In the world of science fiction, crossing the streams is bad. How bad? Try to imagine all life as you know it stopping instantaneously, and every molecule in your body exploding at the speed of light. The only time crossing the streams is recommended is during a desperate attempt to stop Gozer the Gozerian, who has taken the frightful form of the Stay Puft Marshmallow Man, from using a cross-dimensional portal built in a high-rise apartment building in upper Manhattan to cross on through to the other side and conquer the world.
In the world of data management, crossing the streams also used to be considered bad.
Historically, when dealing with data streaming from heterogenous sources, the preferred method was to use data integration techniques to extract data from each source, transform it into a homogeneous format while validating its data quality, and then load it into an enterprise data warehouse that could serve as the single data source for business intelligence applications.
This data integration approach gave users a faucet of information providing a consistent, clean and single data stream from which they could quench their data analytical thirst.
This method of taming the crisscrossing data stream madness was mostly batch-oriented, thereby working best when you had the time to wait for Data the Datarian to take the far less frightful form of the Stay Static Data Warehouse Man, based upon which cross-dimensional data queries can be safely executed in a high-rise office building by upper management in an attempt to cross on over to the profit side of the general ledger and conquer the business world.
Nowadays, the business world changes so fast that real-time data analytics is a necessity and the data that must be analyzed is streaming out of a complex waterworks of crisscrossed fire hoses, which are also becoming increasingly hose-less (i.e., the wireless water world of the Internet, mobile devices and social networks where systems, sensors and humans are all constantly streaming data).
Therefore, the quest to quench your data analytical thirst has been transformed from a leisurely paced walk to the faucet of information into a terrifying run for your life through an ectoplasmic gauntlet of information overload that leaves you feeling like you just got hit by the data equivalent of Slimer.
In the world of real-time analytics, crossing the streams has become not only good, but essential. So, who you gonna call? No, not the Data Busters.

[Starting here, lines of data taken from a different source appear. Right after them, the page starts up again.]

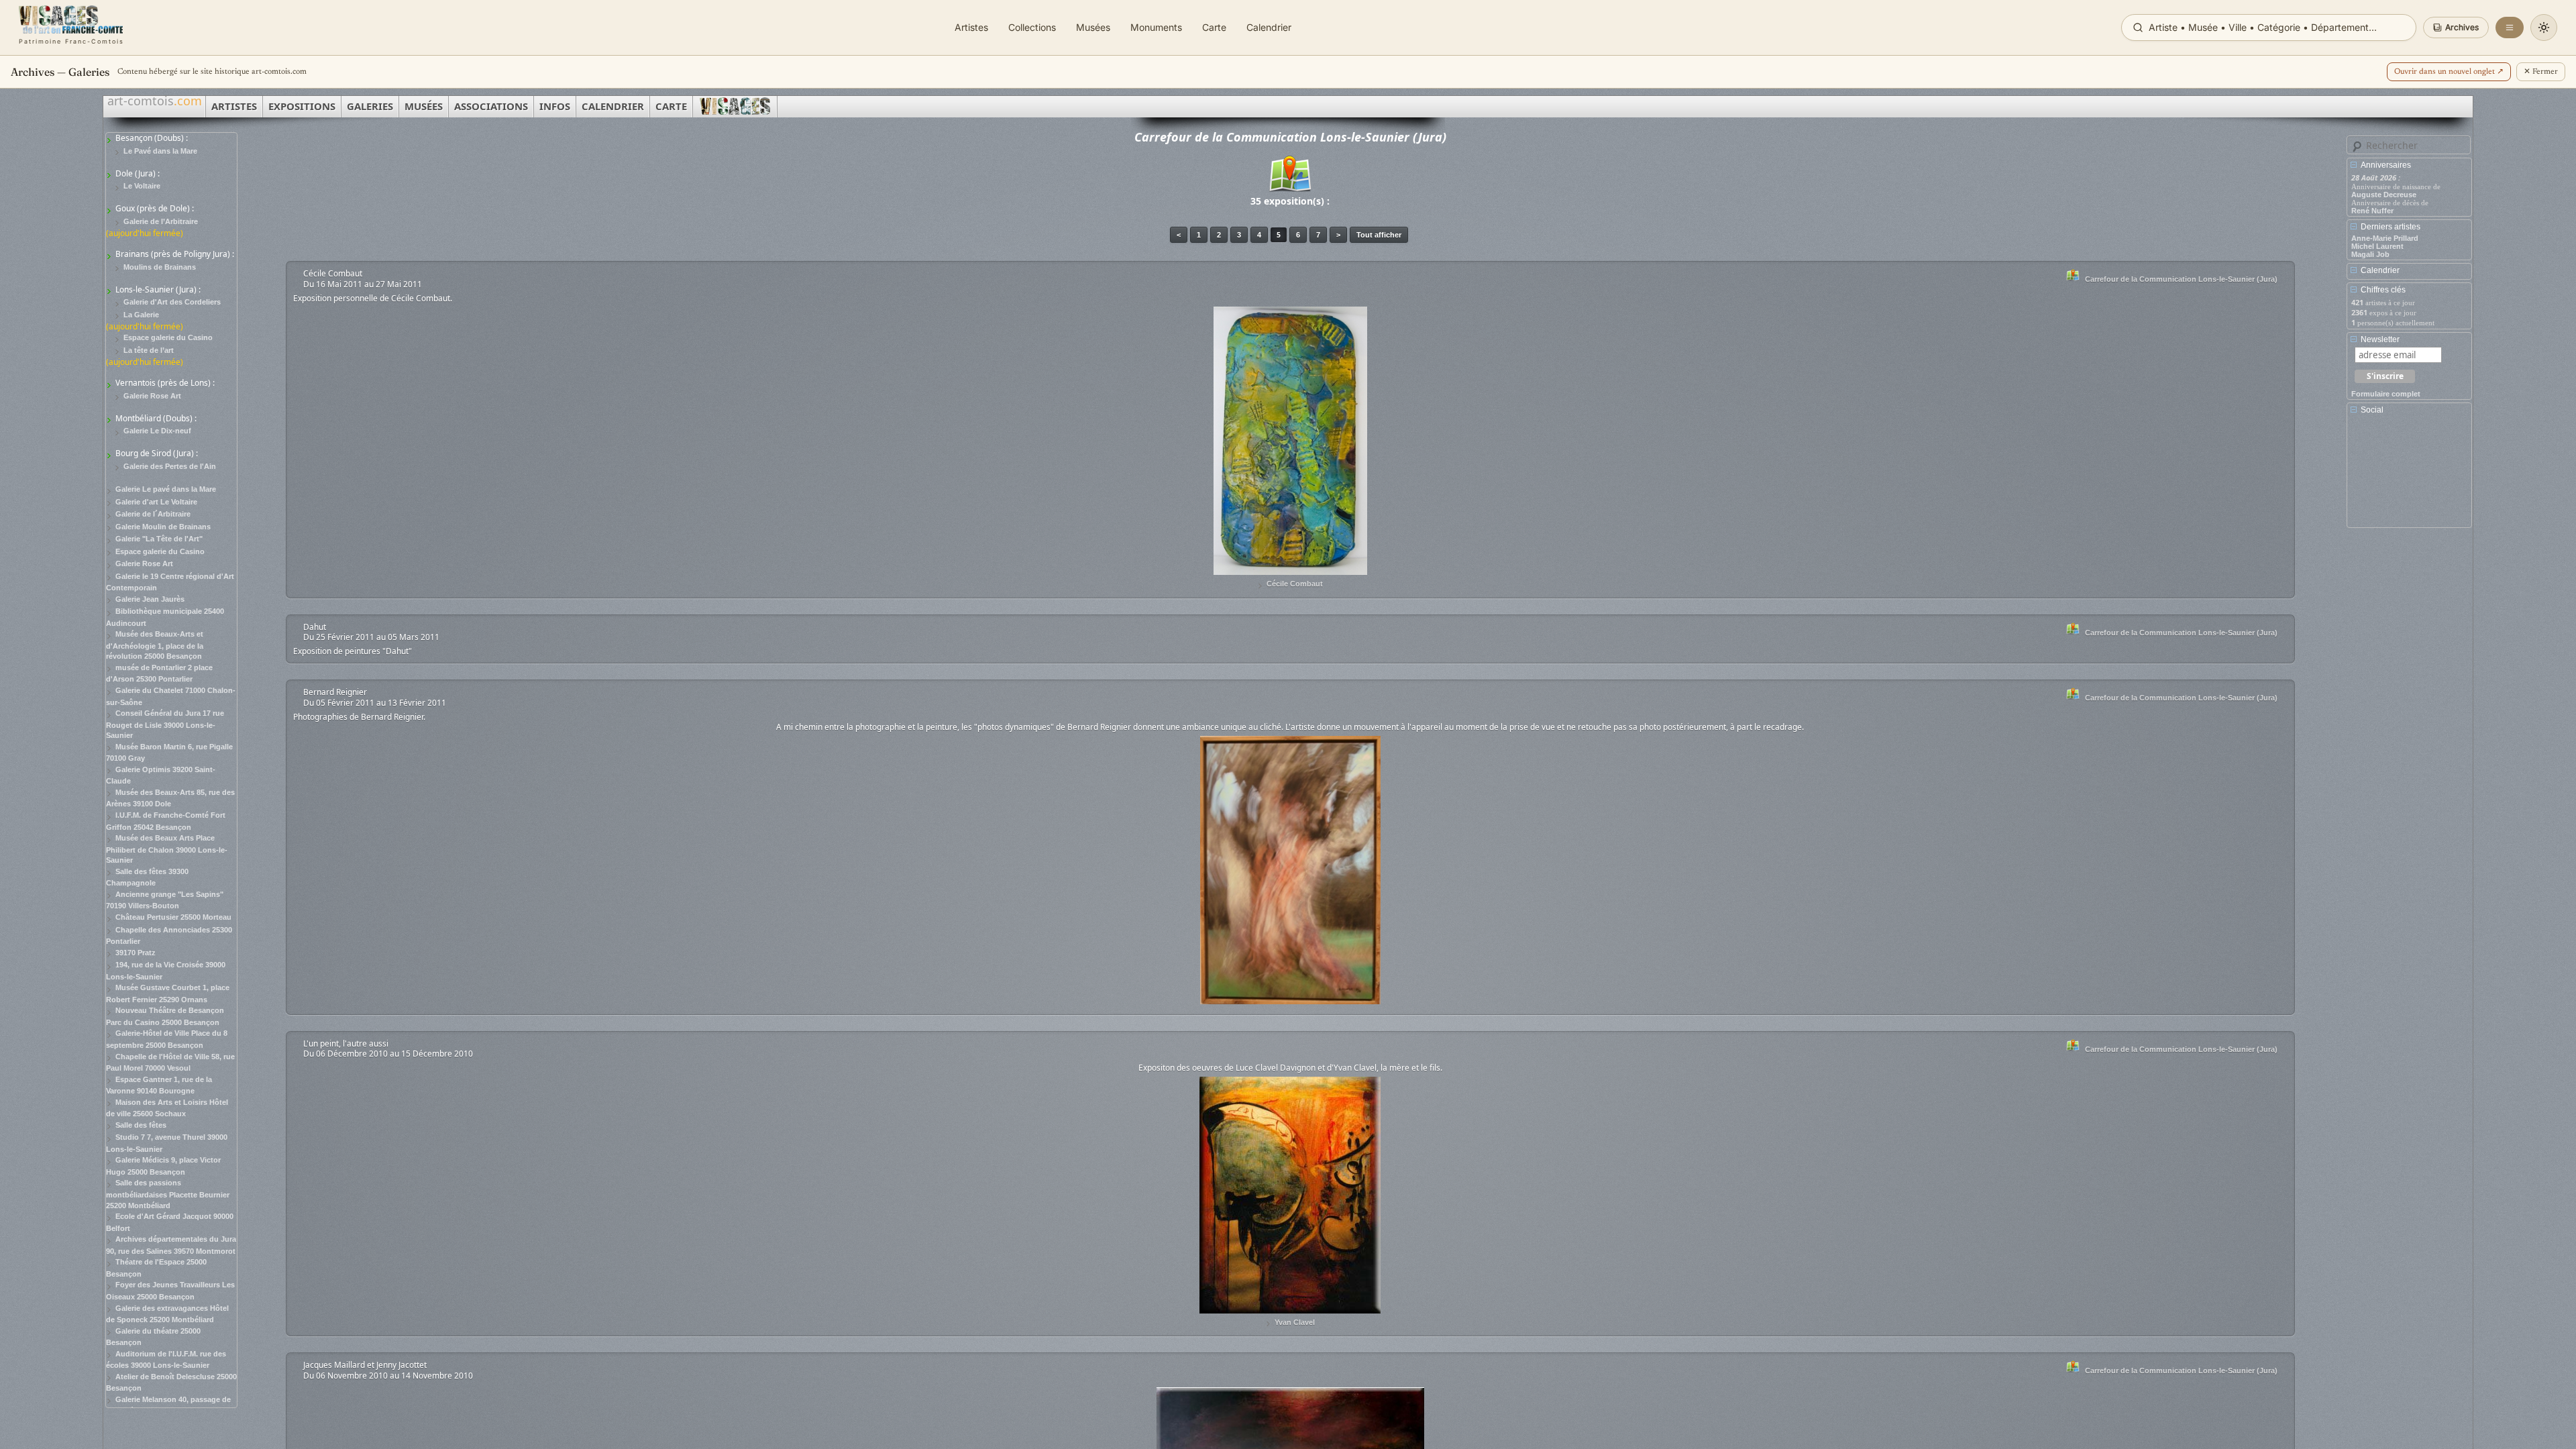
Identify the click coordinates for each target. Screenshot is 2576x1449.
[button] (2456, 27)
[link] (71, 27)
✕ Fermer (2541, 72)
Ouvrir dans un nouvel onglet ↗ (2449, 72)
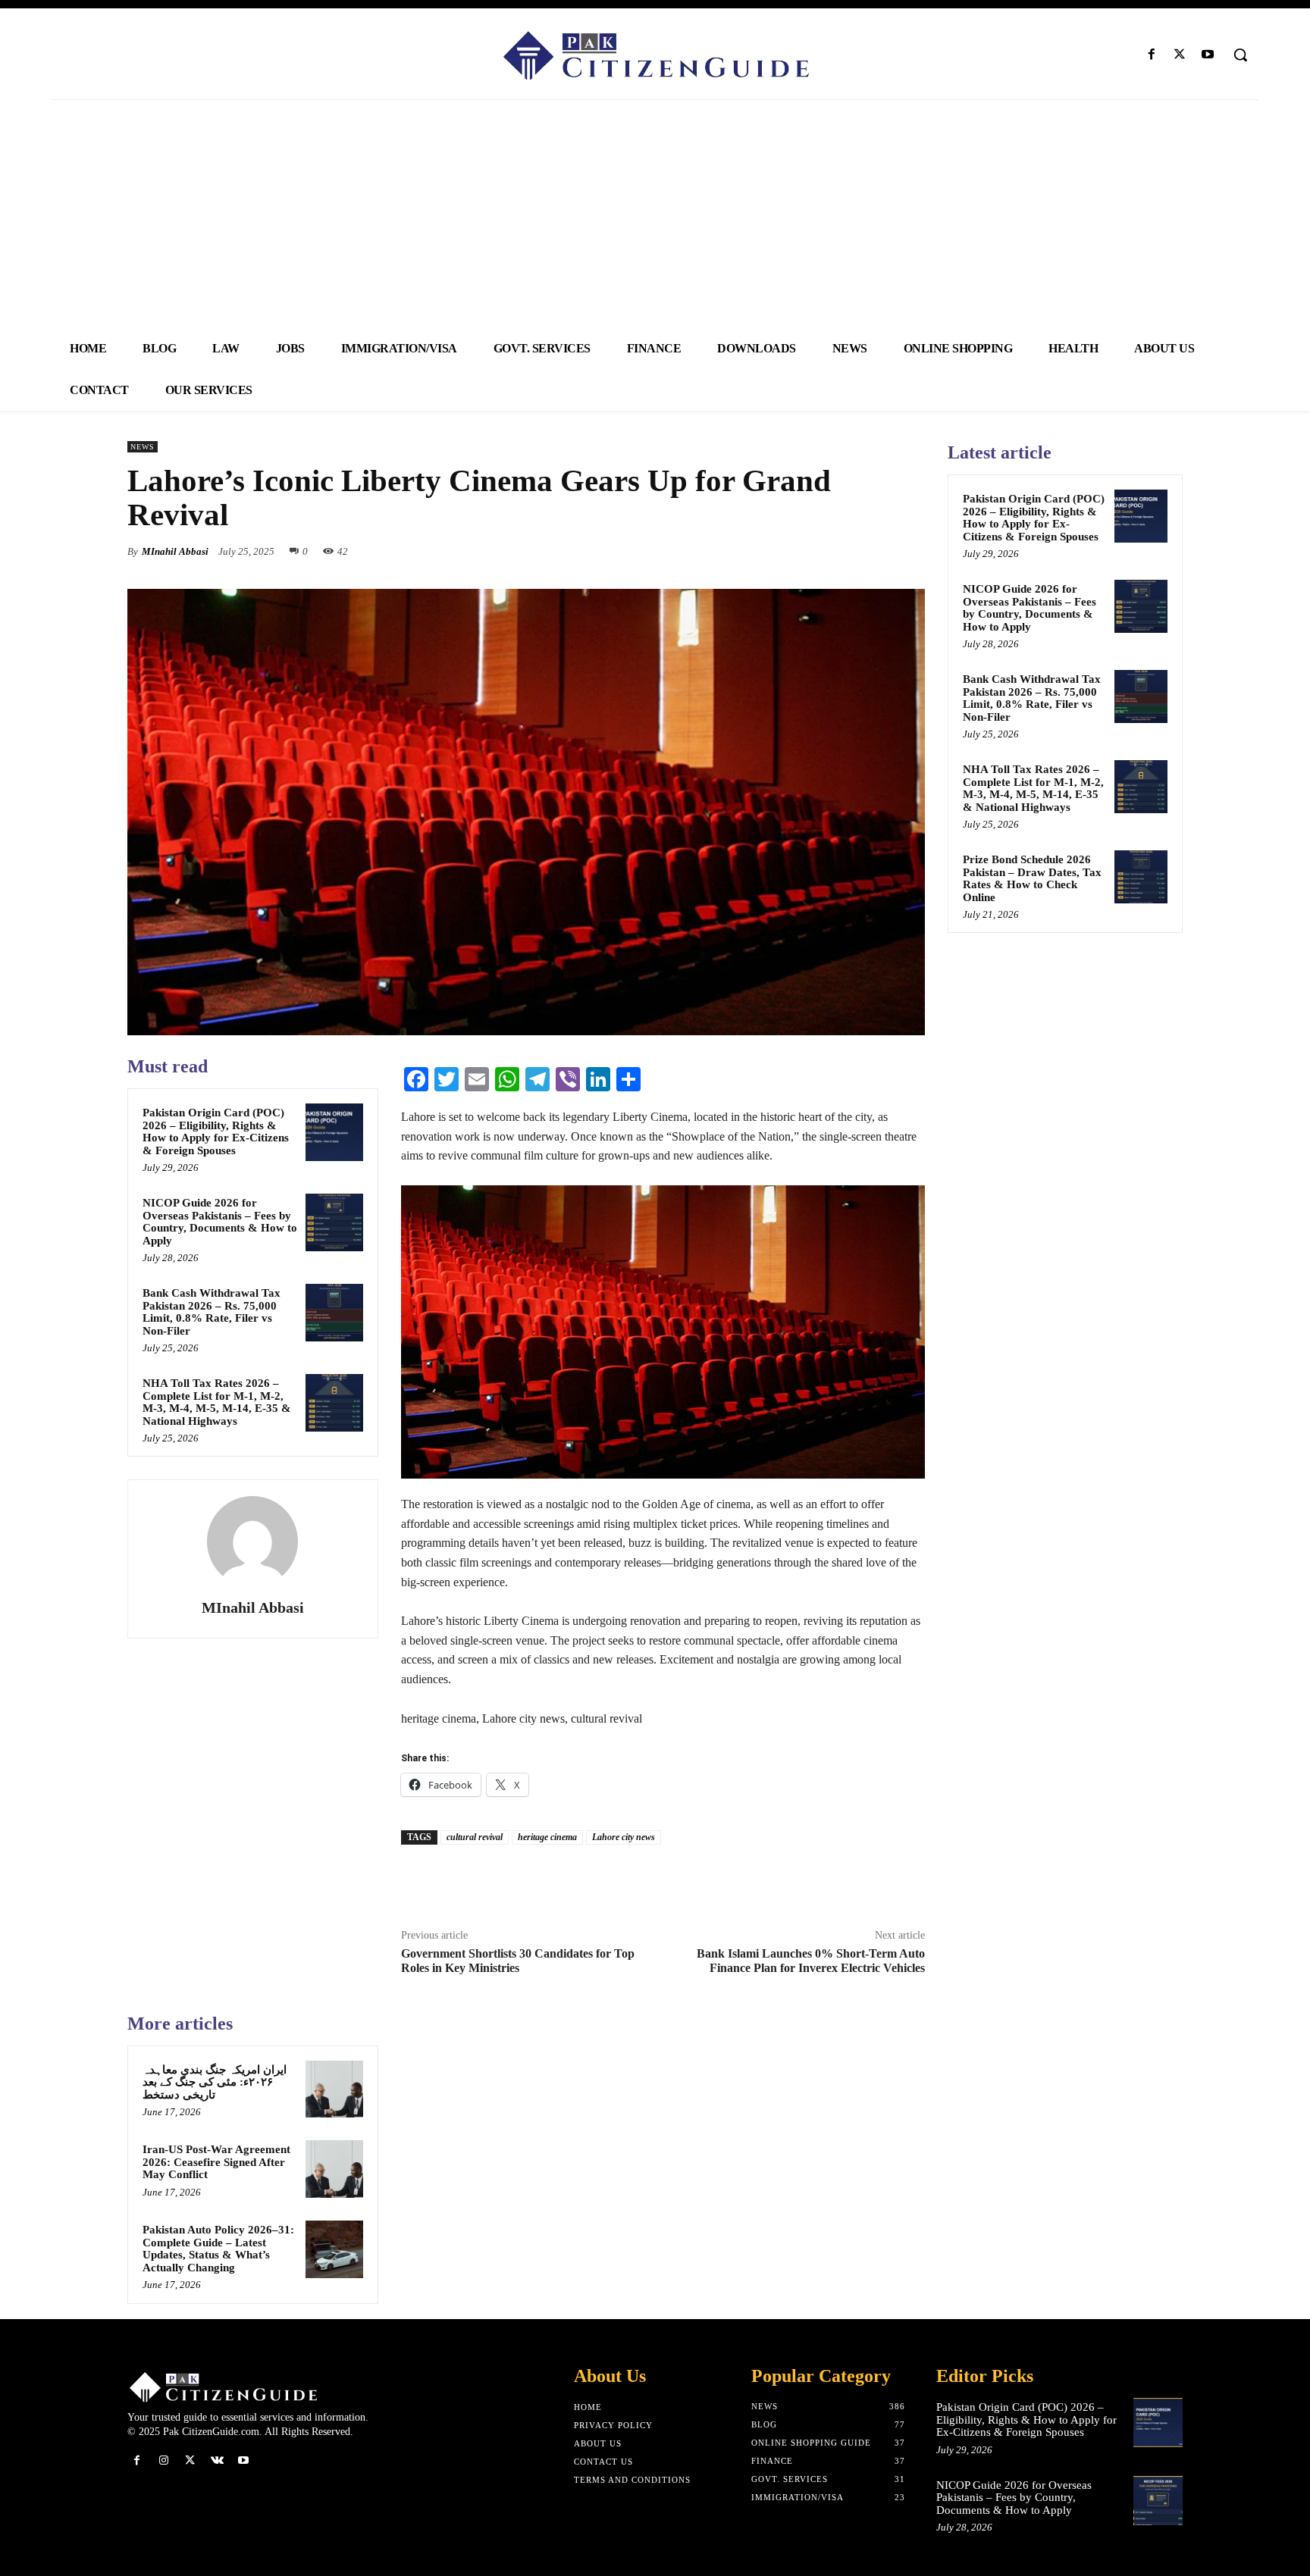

Instead of proton packs and ecto-containment units, you need some form of event stream processing (ESP) or complex event processing (CEP) that can enable real-time decision making by continuously analyzing large volumes of data as it is received. Real-time analytics is challenging enough when dealing with a large volume of fast-moving data originating from a single source, but with the additional complexity of multiple sources in multiple formats, crossing these streams is like imagining all data analytics as you know it stopping instantaneously and every beautiful bit and byte of your business intelligence best practices exploding at the speed of light.
Even though, as Phil Simon recently blogged, the data fire hoses of the financial industry have been the most commonly cited use cases (e.g., algorithmic stock trading and credit card fraud detection), you don’t need the other kind of ESP to predict that CEP has lots of other potential applications, so crossing the streams is a data-busting best practice coming soon to a business theater near you.